Problem 2 Bad Timing:

Chances are your crons are running at specific intervals, intervals that do NOT take into account how many other higher-priority tasks need to be hitting your databases at this time. The task just says, “It is x o'clock, and I need to run.” This often leads to a spike in load on your databases and an embarrassing increase in latency for your end users. Solution: Enter Event-Driven Architecture: Allow me to introduce you to the magic that is “Event Driven Architecture.” This is a method where, when your restful server gets an interaction like a new order coming in after it does the bare minimum processing required to create the order record in the database, it puts an event record in a queue of some type. The event record should contain most of the relevant information for an event worker to process the event later.

Eventually, a worker consuming those records will pull the event record from the queue and begin to process it. Since the event record already has most of the information about the order in the event record body, the worker will NOT need to do much if there is any extra querying of the database. This prevents extra database resource consumption that can be slow and/or expensive.

Spreading Out The Load:

This becomes much less important if you pass enough information in the event message body that the worker does NOT need to query the database, but let's say, for argument's sake, your worker still needs to query something. Using this technique naturally spreads out the load on the database as there are not a bunch of messages waiting to get queued up until your cron decides to run. The messages are queued up instantly, so unless a huge number of users place an order at the exact same time, the load will be spread out. And even if they do, you can throttle the number of workers so the workers will just take their time consuming that queue instead of running in parallel.

You can do some advanced tactics like setting rules to throttle workers from processing if the database CPU usage is too high or if the website latency is too high as well.

Warning:

Don’t just create a database table with a bunch of events in your primary database. Then, the workers polling for events are putting a load on your primary database, which kind of defeats the purpose of this whole thing.

Batching Events:

There is nothing that says a message in a queue needs to be processed by a worker immediately.
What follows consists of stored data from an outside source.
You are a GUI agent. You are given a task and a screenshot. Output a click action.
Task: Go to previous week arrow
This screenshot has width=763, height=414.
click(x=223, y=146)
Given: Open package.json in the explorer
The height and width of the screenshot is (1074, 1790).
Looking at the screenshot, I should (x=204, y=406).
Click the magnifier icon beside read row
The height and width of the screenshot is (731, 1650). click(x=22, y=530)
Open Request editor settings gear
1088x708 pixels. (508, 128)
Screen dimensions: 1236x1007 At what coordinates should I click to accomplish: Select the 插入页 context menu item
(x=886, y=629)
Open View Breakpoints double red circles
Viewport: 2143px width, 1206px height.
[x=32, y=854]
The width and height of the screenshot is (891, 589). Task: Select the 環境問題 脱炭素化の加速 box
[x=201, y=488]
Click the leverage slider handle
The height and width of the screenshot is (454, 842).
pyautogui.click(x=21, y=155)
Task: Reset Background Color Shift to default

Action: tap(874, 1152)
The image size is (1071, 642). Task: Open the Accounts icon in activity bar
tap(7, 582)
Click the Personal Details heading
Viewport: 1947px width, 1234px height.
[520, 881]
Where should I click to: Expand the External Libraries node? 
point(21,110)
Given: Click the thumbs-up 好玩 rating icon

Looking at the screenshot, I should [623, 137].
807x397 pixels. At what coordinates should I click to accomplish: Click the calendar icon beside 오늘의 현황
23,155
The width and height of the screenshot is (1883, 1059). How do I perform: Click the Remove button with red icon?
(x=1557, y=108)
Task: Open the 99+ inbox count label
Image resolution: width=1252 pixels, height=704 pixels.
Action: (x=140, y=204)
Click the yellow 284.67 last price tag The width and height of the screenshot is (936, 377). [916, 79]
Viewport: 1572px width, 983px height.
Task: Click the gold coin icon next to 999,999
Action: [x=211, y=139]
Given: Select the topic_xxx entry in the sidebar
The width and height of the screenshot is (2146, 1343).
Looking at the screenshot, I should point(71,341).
When you are building your infrastructure, think very carefully about what needs to be processed within seconds, minutes, hours, or even days. There are a lot of things you can queue up and wait to process until a time that would have a lower impact on your database and, therefore, your customer experience.

AWS SQS:

Pick the right tool for the job. AWS SQS is crazy fast and a great queue management tool, especially if you only have one consumer per queue. This means when an event is queued, only one worker needs to consume and process that event. It is a great starting point for Event-Driven Architecture.

AWS Kinesis:

This is a bit advanced (even for the advanced section), but if you have embraced a MicroService architecture and/or have multiple workers who may need to consume an event, this is a great service. Kinesis is a data stream that will allow as many consumers as possible to consume events as they like. Note: There is a limit if you use the Enhanced Fan-out functionality, but I have not really worked with that.

I generally start my projects with kinesis just because of the amount of flexibility that it gives me with my designs.

Bonus Data Warehouse:

As an added bonus, AWS Kinesis can pretty easily pump these events into S3 for consumption by a few of the tools mentioned earlier in the Data Warehouse Section.